> About this task: Would you set down the whole listing again exactly as it appears?

++++++++++

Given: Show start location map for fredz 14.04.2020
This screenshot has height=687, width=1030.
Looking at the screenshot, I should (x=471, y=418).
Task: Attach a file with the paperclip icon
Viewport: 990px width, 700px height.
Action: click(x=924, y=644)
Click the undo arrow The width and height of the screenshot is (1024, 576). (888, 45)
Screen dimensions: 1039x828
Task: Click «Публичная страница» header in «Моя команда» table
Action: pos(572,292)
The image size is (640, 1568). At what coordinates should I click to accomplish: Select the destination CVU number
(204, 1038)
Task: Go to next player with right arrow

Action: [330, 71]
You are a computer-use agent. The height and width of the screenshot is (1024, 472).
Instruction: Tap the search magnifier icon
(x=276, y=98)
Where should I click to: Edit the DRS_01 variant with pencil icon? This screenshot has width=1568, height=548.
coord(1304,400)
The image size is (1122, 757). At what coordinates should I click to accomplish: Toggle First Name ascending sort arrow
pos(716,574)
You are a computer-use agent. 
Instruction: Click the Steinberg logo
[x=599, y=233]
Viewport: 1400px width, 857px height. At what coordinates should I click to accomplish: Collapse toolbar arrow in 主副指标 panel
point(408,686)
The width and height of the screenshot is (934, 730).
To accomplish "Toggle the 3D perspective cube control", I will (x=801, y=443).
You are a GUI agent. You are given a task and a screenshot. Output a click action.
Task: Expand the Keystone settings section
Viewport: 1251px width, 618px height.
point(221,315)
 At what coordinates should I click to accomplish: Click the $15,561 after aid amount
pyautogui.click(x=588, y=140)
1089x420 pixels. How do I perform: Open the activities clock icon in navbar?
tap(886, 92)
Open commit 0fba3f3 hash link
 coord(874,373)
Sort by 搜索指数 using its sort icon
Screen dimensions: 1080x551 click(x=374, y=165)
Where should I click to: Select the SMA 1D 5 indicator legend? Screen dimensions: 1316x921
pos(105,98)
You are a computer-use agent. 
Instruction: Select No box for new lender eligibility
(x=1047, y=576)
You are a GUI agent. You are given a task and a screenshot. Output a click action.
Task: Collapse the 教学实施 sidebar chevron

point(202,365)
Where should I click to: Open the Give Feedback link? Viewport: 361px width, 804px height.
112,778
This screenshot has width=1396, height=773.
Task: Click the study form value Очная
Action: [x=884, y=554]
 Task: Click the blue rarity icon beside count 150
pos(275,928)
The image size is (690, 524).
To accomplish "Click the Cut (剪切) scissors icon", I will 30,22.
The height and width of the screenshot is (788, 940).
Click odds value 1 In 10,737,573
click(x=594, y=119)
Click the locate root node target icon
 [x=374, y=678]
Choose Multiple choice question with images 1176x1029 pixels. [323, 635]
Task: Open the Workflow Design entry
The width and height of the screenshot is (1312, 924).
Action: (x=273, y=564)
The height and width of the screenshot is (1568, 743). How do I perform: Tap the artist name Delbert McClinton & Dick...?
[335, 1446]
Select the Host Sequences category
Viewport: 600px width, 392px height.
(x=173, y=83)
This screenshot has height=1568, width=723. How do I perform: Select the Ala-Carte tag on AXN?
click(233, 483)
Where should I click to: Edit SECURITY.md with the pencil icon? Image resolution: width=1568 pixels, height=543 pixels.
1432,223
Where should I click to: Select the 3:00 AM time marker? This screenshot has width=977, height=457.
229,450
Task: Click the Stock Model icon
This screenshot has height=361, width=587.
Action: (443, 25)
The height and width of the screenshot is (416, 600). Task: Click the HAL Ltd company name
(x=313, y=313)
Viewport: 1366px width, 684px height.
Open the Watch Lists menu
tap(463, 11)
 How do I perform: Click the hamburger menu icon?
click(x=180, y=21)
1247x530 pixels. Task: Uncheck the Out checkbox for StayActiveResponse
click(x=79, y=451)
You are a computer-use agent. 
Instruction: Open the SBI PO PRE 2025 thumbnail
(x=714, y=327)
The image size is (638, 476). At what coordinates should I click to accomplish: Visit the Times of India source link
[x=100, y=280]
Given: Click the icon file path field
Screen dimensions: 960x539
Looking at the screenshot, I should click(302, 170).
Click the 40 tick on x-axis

++++++++++

> Solution:
Given: Show start location map for fredz 14.04.2020
This screenshot has height=687, width=1030.
Looking at the screenshot, I should (x=471, y=418).
Task: Attach a file with the paperclip icon
Viewport: 990px width, 700px height.
Action: click(x=924, y=644)
Click the undo arrow The width and height of the screenshot is (1024, 576). (888, 45)
Screen dimensions: 1039x828
Task: Click «Публичная страница» header in «Моя команда» table
Action: pos(572,292)
The image size is (640, 1568). At what coordinates should I click to accomplish: Select the destination CVU number
(204, 1038)
Task: Go to next player with right arrow

Action: [330, 71]
You are a computer-use agent. The height and width of the screenshot is (1024, 472).
Instruction: Tap the search magnifier icon
(x=276, y=98)
Where should I click to: Edit the DRS_01 variant with pencil icon? This screenshot has width=1568, height=548.
coord(1304,400)
The image size is (1122, 757). At what coordinates should I click to accomplish: Toggle First Name ascending sort arrow
pos(716,574)
You are a computer-use agent. 
Instruction: Click the Steinberg logo
[x=599, y=233]
Viewport: 1400px width, 857px height. At what coordinates should I click to accomplish: Collapse toolbar arrow in 主副指标 panel
point(408,686)
The width and height of the screenshot is (934, 730).
To accomplish "Toggle the 3D perspective cube control", I will (x=801, y=443).
You are a GUI agent. You are given a task and a screenshot. Output a click action.
Task: Expand the Keystone settings section
Viewport: 1251px width, 618px height.
point(221,315)
 At what coordinates should I click to accomplish: Click the $15,561 after aid amount
pyautogui.click(x=588, y=140)
1089x420 pixels. How do I perform: Open the activities clock icon in navbar?
tap(886, 92)
Open commit 0fba3f3 hash link
 coord(874,373)
Sort by 搜索指数 using its sort icon
Screen dimensions: 1080x551 click(x=374, y=165)
Where should I click to: Select the SMA 1D 5 indicator legend? Screen dimensions: 1316x921
pos(105,98)
You are a computer-use agent. 
Instruction: Select No box for new lender eligibility
(x=1047, y=576)
You are a GUI agent. You are given a task and a screenshot. Output a click action.
Task: Collapse the 教学实施 sidebar chevron

point(202,365)
Where should I click to: Open the Give Feedback link? Viewport: 361px width, 804px height.
112,778
This screenshot has width=1396, height=773.
Task: Click the study form value Очная
Action: [x=884, y=554]
 Task: Click the blue rarity icon beside count 150
pos(275,928)
The image size is (690, 524).
To accomplish "Click the Cut (剪切) scissors icon", I will 30,22.
The height and width of the screenshot is (788, 940).
Click odds value 1 In 10,737,573
click(x=594, y=119)
Click the locate root node target icon
 [x=374, y=678]
Choose Multiple choice question with images 1176x1029 pixels. [323, 635]
Task: Open the Workflow Design entry
The width and height of the screenshot is (1312, 924).
Action: (x=273, y=564)
The height and width of the screenshot is (1568, 743). How do I perform: Tap the artist name Delbert McClinton & Dick...?
[335, 1446]
Select the Host Sequences category
Viewport: 600px width, 392px height.
(x=173, y=83)
This screenshot has height=1568, width=723. How do I perform: Select the Ala-Carte tag on AXN?
click(233, 483)
Where should I click to: Edit SECURITY.md with the pencil icon? Image resolution: width=1568 pixels, height=543 pixels.
1432,223
Where should I click to: Select the 3:00 AM time marker? This screenshot has width=977, height=457.
229,450
Task: Click the Stock Model icon
This screenshot has height=361, width=587.
Action: (443, 25)
The height and width of the screenshot is (416, 600). Task: Click the HAL Ltd company name
(x=313, y=313)
Viewport: 1366px width, 684px height.
Open the Watch Lists menu
tap(463, 11)
 How do I perform: Click the hamburger menu icon?
click(x=180, y=21)
1247x530 pixels. Task: Uncheck the Out checkbox for StayActiveResponse
click(x=79, y=451)
You are a computer-use agent. 
Instruction: Open the SBI PO PRE 2025 thumbnail
(x=714, y=327)
The image size is (638, 476). At what coordinates should I click to accomplish: Visit the Times of India source link
[x=100, y=280]
Given: Click the icon file path field
Screen dimensions: 960x539
Looking at the screenshot, I should click(302, 170).
Click the 40 tick on x-axis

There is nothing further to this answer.